Hadley Freeman 

There is nothing wrong with a C-section – so let’s quit judging other mothers

If you want an experience, go to Disneyland. If you want a healthy baby, do whatever works
  
  

Baby’s hand

Ladies! How do you know you are good at this mothering schtick? Is it from how happy and healthy your children are? Please. The judgment is passed before your child’s feet have touched the ground: it’s all in the way you gave birth to them.

A spectacularly stupid story recently ran in several newspapers, claiming that “demanding middle-class mothers” are behind the rising caesarean birth rate. The Royal Free hospital in north London, these newspapers gasped, delivers 28% of babies by C-section. “Some women do opt for a caesarean section because they can’t cope with the uncertainty,” Louise Silverton, director for midwifery at the Royal College of Midwives tutted. “They control the rest of their lives, but they can’t control labour.”
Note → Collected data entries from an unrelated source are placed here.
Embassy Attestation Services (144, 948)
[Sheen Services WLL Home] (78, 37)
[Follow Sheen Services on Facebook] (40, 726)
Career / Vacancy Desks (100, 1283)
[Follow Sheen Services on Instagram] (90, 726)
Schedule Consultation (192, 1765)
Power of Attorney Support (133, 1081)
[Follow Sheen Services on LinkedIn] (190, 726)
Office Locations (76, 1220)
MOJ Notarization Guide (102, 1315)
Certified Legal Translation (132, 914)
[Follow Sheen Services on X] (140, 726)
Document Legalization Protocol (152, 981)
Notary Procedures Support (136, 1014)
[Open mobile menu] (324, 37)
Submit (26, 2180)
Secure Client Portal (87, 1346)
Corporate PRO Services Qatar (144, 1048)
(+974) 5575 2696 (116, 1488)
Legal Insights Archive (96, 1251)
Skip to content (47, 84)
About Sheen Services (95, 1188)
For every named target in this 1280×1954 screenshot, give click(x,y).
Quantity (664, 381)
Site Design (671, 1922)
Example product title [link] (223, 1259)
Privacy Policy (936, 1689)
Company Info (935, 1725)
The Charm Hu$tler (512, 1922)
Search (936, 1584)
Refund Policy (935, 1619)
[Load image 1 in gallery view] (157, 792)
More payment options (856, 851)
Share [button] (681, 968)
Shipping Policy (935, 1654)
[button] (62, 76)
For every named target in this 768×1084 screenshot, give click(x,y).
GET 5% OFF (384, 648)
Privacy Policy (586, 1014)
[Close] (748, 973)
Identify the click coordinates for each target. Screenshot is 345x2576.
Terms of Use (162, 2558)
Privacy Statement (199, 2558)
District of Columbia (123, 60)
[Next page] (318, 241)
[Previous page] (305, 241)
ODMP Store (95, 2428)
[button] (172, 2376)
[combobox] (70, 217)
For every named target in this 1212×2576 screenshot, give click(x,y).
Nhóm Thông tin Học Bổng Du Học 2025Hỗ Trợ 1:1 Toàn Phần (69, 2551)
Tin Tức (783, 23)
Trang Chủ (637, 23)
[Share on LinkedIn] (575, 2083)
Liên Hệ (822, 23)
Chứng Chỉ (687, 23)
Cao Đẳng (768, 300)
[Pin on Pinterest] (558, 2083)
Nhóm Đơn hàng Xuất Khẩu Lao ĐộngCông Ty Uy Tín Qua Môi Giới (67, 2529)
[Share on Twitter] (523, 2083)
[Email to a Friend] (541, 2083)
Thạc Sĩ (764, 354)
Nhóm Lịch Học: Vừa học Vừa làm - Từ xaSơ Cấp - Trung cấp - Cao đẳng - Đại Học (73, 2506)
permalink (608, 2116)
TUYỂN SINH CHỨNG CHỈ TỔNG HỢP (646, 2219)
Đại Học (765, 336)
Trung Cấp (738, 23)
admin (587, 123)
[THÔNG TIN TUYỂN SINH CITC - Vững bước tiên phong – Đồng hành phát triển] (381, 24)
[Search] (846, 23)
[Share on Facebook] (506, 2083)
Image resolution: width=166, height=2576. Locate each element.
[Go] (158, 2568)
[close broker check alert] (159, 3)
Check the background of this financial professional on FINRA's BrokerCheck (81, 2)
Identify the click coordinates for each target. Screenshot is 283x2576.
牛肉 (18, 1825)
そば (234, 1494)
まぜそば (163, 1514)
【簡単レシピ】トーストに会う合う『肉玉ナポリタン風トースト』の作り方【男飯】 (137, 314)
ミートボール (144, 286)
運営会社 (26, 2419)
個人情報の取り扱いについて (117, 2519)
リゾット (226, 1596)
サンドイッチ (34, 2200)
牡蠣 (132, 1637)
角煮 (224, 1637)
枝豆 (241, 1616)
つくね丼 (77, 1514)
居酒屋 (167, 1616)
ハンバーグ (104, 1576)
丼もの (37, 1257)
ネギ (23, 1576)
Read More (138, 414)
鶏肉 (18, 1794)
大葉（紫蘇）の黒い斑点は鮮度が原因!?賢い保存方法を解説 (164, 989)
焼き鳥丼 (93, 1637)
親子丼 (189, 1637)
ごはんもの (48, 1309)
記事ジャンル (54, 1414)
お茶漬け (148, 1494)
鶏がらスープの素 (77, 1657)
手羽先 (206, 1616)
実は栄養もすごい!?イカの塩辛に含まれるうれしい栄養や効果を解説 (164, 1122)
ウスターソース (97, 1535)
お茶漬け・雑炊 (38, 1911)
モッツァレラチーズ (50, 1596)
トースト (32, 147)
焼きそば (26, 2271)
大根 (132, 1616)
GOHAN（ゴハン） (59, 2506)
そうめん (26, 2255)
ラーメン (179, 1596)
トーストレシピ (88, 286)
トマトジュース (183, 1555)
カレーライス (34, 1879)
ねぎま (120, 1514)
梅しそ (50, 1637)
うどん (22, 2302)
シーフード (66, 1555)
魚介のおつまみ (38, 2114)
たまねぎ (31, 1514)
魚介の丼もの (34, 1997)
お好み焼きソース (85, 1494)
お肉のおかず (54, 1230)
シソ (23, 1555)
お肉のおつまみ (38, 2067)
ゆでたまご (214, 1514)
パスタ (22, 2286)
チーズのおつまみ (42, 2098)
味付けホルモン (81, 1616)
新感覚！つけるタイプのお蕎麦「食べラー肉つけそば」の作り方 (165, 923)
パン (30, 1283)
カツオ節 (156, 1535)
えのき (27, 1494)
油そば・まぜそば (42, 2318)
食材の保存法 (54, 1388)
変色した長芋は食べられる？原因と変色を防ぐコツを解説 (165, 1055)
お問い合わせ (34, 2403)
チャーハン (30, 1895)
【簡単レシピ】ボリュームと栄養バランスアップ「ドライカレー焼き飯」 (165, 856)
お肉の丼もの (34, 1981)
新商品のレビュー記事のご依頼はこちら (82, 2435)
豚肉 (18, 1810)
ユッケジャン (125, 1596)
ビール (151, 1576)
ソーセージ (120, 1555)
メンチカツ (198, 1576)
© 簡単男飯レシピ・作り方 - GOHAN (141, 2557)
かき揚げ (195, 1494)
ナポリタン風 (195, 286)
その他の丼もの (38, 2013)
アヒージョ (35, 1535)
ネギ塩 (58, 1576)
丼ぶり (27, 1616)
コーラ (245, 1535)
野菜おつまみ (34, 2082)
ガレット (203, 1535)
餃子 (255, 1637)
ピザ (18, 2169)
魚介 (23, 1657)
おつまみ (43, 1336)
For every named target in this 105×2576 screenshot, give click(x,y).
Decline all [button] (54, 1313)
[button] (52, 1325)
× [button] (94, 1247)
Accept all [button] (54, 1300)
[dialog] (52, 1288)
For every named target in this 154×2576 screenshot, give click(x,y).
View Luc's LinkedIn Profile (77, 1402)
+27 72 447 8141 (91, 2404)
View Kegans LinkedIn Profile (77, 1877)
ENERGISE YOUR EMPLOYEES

Given that the national rate for C-sections is 26.2%, this is barely an anecdote, let alone a news story. Even besides a failure to mention the rising age of women giving birth and the growing size of newborns – two factors that play a significant part – nobody specifies how many caesareans at the hospital were emergency, thus insinuating that any woman whose baby risks dying without medical intervention is a laughable bossyboot. In other words, it is nonsense pretending to be science, misogyny dressed up as fact.

This is how you know we have hit peak decadence: not by the number of C-sections women are having, but by people denigrating successful births. In the vast main, people in the developed world no longer have to worry about mother and infant mortality. But instead of celebrating this medical triumph, people fuss over what a woman’s “birth experience” says about her. My personal feeling about that is this: if you want an experience, go to Disneyland. If you want a healthy baby, do whatever works.

This is a notoriously sensitive subject. Last year I wrote about the current fetishisation of so-called natural childbirth, and I got more angry correspondence than when I wrote about Israel – pretty much all from women furiously arguing the superiority of the experience of natural births. Perhaps it’s because mothering causes so much self-doubt: the one thing you can be certain of is how you gave birth – and the best way to validate that is to denigrate other people’s choices. This is a damn shame, because if ever a subject should bring women closer together, it’s childbirth.

People have been saying stupid stuff to me about C-sections for decades. When I was 14, a cloth-brained therapist suggested I was anorexic because I’d been born by C-section, and therefore “never fought through the birth canal and so always looked for the easy way out”. (“This is easy?” I thought, literally fainting from starvation.) The day before my twins were due, six months ago, my partner and I went to a local market. “Don’t let them cut them out of you!” a fruitseller bellowed at me, as though hospitals were rife with child-catchers wielding scythes.

There is nothing – nothing – wrong with C-sections. Yes, they carry risks but, guess what? So does natural childbirth. I get why the NHS would like caesareans to be less popular: they’re more expensive than natural and home births (although nearly every woman I know who’s aimed for a home birth has ended up having an emergency C-section). But that is very different from inferring there is something wrong with the procedure itself. What is bad, is making an exhausted, hormonal new mother feel like she failed because she didn’t give birth vaginally. As a spokesperson from the British Pregnancy Advisory Service said to me last week, “The correct annual number of C-sections is the same as the correct number of abortions: it’s however many women want and need.”

Let’s deal with that want issue. Elective C-sections come in for particularly bad press – “too posh to push” and the rest. This disapproval comes not out of concern for the mother and baby, but from sanctimony mixed with snobbery. A woman’s reasons for wanting a C-section – anxiety, previous birth trauma – are dismissed by the same people who talk so passionately about the importance of the “birth experience”. It is extraordinary how tenacious the belief still is, that mothers prove how devoted they are by how much they are willing to suffer.

Against the fruitseller’s considered medical advice, I had a C-section – not because I had twins, but because I wanted one, and I am lucky to live in a time when I can choose what works for me. And it did: of the “experience” I recall pretty much nothing, but the two bellowing babies I held at the end of it changed my life for ever.

A woman doesn’t prove she’s going to be a good mother by how many stitches her vagina requires after the birth. If only it were that easy.